WHAT TO PRODUCE >>
Where does the string "This" occur in the records? Copy each line that holds it.
=== RECORDS PROVIDED ===
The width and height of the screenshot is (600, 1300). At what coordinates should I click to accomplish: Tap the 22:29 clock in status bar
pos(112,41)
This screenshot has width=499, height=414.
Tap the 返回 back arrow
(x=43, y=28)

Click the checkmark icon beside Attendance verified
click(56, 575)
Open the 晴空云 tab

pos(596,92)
===
=== RECORDS PROVIDED ===
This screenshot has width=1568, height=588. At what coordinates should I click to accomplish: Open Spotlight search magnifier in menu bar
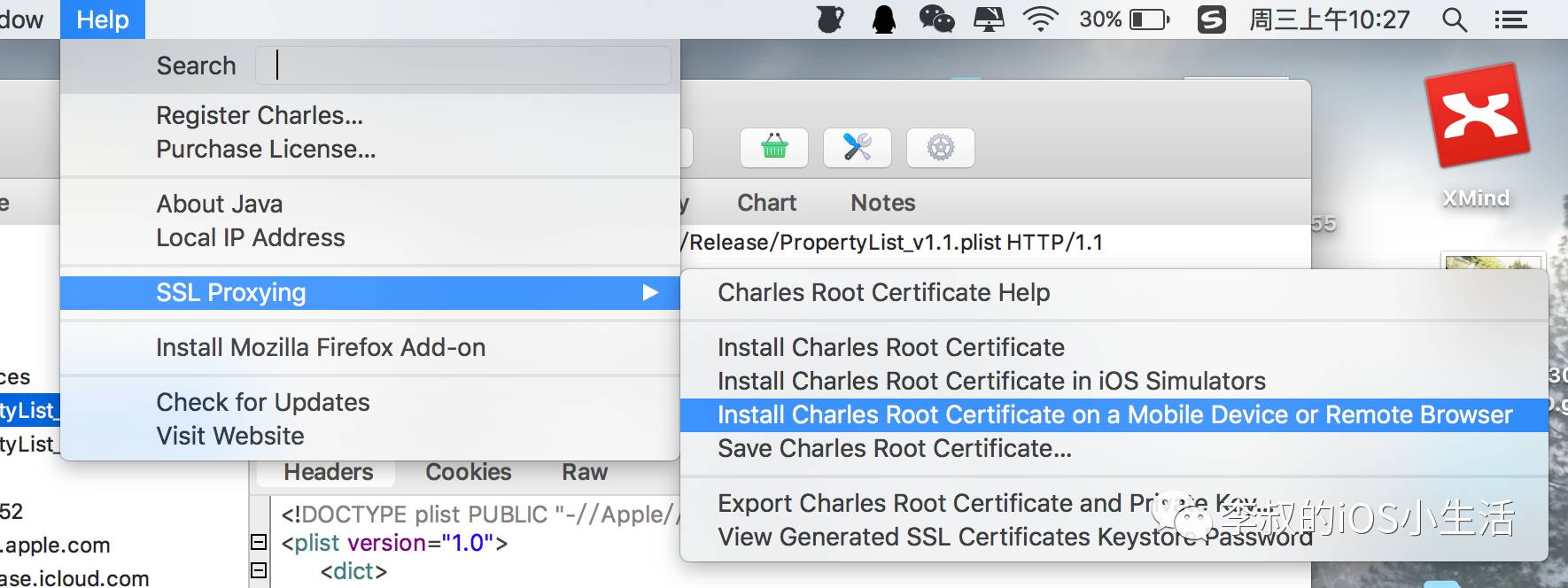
===
WRITTEN REPLY >>
This screenshot has width=499, height=414.
This screenshot has width=1568, height=588. At what coordinates should I click to accomplish: Open Spotlight search magnifier in menu bar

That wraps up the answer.